The Cattle Price Discovery and Transparency Act will:

  1. Establish 14-day slaughter reporting: Packers must report the number of cattle scheduled to be slaughtered each day for the next 14-day period so that producers can project estimated slaughter numbers and packers’ needs for cattle.
  2. Require daily formula base price reporting: U.S. Department of Agriculture (USDA) will report the base price information for cattle purchased though formula marketing arrangements to allow producers to better understand formula transactions.
  3. Determine timely carcass weight reporting: USDA will determine the minimum time frame to report daily average carcass weights of cattle after they are chilled to provide producers better insight into the dressing percentages and yield of their cattle after they have been processed.
  4. Launch a USDA Cattle contracts library: Directs USDA to create and maintain a library of marketing contracts between packers and producers and requires packers to supply this information to USDA and for it to be published in a user-friendly way.

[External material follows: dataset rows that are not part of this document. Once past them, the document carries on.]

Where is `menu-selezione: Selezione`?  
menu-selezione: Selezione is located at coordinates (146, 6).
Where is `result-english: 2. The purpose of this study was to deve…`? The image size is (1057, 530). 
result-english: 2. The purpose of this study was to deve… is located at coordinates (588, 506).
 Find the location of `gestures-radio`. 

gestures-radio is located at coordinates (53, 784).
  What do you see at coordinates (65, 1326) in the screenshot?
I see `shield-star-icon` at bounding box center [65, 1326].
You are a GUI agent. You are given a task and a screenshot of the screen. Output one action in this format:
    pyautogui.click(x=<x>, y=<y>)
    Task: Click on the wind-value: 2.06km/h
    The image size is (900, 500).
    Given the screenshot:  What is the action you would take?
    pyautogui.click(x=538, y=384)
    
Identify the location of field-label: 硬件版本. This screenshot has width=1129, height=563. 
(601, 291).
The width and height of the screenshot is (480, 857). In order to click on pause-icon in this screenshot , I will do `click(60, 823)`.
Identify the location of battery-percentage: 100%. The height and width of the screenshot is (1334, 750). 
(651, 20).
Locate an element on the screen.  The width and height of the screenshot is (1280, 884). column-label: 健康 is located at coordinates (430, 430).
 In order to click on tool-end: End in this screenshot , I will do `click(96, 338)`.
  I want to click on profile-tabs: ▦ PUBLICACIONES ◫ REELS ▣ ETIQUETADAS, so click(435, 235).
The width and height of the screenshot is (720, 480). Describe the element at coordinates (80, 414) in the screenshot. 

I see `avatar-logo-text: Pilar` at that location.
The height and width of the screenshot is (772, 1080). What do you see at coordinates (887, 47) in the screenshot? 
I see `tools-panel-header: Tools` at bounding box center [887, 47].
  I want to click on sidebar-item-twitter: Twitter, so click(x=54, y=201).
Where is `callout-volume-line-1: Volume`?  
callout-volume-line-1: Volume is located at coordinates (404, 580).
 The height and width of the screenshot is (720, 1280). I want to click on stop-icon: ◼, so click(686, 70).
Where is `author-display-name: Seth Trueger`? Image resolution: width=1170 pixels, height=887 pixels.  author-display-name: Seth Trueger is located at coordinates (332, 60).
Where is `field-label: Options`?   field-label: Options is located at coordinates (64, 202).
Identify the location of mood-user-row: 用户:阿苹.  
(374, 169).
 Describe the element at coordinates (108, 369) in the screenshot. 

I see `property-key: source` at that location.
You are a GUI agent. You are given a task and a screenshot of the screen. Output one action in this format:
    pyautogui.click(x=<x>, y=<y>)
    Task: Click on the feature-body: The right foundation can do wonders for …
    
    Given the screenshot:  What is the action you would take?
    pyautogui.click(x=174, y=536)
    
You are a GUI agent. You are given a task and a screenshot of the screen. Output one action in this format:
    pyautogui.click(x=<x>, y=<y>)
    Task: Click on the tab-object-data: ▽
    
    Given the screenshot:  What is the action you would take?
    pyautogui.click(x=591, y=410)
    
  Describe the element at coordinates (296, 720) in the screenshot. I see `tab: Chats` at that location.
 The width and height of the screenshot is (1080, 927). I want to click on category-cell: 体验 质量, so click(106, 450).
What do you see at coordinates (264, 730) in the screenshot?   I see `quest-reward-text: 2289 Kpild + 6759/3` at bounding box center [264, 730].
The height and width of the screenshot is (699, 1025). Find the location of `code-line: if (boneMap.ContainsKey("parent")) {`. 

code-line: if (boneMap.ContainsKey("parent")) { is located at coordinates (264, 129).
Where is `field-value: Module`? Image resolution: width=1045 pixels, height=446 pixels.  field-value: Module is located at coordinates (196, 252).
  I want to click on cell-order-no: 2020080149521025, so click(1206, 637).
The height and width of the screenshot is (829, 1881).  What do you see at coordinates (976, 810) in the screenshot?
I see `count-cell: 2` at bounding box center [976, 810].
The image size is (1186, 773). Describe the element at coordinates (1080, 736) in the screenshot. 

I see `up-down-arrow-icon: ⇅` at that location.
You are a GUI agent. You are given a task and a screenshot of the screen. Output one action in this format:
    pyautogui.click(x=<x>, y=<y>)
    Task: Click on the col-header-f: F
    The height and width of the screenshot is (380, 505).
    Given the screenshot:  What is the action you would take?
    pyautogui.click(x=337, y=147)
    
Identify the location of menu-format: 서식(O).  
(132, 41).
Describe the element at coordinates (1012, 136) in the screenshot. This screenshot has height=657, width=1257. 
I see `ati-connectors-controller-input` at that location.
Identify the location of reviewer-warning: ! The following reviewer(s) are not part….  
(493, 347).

  5. Create regional mandatory minimum levels of negotiated trade: Requires the USDA Secretary to establish mandatory levels of negotiated cash and negotiated grid transactions for each USDA Agricultural Marketing Service (AMS) designated cattle region, seek public comment on those levels, and then implement. Under this new program, covered packers—on a plant by plant basis—will be required to procure a certain amount of cattle from the cash market.

The Senate Agriculture Committee also passed the Meat and Poultry Special Investigator Act, a bill to address anticompetitive behavior within the livestock and poultry industry, out of committee today.